*** MATERIAL FOR THE TASK Section Begins ***

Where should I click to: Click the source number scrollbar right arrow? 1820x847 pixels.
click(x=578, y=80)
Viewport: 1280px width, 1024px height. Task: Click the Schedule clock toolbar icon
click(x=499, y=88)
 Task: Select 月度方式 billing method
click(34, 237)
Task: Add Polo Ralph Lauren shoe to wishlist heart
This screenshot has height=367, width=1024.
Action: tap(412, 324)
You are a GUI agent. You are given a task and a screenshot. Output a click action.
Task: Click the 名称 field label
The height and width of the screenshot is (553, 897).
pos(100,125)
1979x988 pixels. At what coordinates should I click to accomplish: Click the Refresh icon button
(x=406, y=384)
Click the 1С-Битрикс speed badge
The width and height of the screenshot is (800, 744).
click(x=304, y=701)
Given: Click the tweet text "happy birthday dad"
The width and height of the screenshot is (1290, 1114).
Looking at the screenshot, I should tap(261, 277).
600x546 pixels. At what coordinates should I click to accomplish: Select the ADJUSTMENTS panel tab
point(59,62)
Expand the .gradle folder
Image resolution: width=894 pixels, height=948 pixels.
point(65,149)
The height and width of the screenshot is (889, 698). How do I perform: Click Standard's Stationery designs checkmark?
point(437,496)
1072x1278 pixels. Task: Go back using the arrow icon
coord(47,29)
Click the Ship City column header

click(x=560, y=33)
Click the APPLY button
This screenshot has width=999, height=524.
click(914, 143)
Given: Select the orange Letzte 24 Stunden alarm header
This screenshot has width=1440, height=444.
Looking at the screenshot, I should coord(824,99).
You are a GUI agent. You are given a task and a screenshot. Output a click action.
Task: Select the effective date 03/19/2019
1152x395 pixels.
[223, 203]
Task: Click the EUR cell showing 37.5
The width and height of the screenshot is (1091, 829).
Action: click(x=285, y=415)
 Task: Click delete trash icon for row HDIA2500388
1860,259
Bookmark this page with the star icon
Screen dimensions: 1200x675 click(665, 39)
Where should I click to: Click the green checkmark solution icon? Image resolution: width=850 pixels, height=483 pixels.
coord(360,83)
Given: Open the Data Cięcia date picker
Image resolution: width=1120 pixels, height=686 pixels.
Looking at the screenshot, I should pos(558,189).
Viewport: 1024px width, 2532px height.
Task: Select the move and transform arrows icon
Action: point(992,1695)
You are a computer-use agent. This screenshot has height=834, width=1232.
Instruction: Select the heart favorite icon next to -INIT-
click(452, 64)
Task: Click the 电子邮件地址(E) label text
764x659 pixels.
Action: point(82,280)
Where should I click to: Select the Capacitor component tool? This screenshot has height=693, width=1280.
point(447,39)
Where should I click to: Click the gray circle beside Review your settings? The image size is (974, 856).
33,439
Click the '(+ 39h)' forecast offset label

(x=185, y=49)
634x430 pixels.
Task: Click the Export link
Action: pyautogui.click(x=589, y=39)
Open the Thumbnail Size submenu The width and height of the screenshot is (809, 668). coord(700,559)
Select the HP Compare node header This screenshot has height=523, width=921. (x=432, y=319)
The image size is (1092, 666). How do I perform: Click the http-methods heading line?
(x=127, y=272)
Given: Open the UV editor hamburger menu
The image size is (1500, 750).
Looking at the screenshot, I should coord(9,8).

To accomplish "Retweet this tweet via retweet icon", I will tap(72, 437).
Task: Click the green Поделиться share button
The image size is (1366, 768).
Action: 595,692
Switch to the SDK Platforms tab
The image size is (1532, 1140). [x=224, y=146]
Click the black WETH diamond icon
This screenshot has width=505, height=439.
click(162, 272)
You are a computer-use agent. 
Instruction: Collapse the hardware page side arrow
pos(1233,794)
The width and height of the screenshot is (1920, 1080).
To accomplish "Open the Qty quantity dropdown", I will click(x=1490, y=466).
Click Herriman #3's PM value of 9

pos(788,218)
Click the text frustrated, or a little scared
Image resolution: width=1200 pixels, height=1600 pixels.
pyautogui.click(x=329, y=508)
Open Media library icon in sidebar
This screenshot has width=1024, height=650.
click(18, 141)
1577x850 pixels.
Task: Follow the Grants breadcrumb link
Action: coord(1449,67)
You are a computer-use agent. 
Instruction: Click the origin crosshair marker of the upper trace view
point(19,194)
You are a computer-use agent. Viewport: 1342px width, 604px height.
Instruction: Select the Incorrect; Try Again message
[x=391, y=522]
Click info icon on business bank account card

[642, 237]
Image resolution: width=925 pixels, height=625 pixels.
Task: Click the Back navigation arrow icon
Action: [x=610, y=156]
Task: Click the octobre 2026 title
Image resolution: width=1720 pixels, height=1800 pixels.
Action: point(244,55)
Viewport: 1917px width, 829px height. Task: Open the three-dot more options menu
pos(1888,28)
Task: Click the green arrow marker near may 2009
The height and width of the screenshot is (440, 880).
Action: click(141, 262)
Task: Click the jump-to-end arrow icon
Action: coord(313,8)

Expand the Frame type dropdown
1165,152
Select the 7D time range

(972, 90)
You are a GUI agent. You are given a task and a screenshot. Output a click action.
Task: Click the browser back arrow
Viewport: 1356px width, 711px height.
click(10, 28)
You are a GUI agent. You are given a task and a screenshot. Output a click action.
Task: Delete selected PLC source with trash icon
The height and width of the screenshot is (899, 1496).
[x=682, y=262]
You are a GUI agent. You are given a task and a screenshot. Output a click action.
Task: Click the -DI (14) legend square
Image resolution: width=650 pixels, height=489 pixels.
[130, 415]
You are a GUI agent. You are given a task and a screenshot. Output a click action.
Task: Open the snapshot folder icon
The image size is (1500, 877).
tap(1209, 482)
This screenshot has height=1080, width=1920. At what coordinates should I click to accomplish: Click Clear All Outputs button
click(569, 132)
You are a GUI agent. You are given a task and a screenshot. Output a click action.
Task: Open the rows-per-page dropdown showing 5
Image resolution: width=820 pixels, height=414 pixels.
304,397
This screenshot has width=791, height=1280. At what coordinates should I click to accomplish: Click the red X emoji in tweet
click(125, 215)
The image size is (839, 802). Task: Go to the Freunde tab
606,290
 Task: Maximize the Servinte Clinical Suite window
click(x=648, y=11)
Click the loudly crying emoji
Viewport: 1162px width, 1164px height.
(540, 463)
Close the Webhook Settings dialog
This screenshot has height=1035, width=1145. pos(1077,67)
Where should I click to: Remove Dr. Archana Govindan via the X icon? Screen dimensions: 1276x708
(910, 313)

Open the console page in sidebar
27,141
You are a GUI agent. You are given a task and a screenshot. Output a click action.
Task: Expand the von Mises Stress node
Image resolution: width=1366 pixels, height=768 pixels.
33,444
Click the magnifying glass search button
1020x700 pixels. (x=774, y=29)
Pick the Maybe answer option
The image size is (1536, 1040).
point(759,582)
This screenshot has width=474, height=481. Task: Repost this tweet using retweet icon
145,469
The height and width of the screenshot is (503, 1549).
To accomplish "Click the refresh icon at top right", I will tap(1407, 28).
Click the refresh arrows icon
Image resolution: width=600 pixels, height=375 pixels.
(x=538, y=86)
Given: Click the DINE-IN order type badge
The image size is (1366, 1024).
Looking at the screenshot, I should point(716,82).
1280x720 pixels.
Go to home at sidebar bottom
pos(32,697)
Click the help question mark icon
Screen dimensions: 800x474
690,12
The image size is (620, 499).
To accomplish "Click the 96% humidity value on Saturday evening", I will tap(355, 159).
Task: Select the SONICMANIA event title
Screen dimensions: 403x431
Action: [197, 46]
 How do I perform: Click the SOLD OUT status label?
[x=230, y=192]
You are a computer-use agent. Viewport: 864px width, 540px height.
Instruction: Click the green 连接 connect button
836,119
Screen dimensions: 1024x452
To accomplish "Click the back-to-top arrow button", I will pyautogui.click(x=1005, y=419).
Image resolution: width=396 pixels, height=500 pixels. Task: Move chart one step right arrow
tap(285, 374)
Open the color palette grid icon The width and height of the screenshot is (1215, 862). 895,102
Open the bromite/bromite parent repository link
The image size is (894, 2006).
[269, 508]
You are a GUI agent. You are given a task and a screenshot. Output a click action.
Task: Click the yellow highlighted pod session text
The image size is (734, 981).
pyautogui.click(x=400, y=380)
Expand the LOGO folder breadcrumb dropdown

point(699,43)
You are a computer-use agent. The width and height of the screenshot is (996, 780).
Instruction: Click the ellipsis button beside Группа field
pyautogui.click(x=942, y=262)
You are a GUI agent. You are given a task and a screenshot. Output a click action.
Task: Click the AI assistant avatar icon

*** MATERIAL FOR THE TASK Section Ends ***

WHAT IS REQUIRED: Check each line of the material above for "date" and say how many lines contain it, giving the number alone.

ANSWER SECTION: 2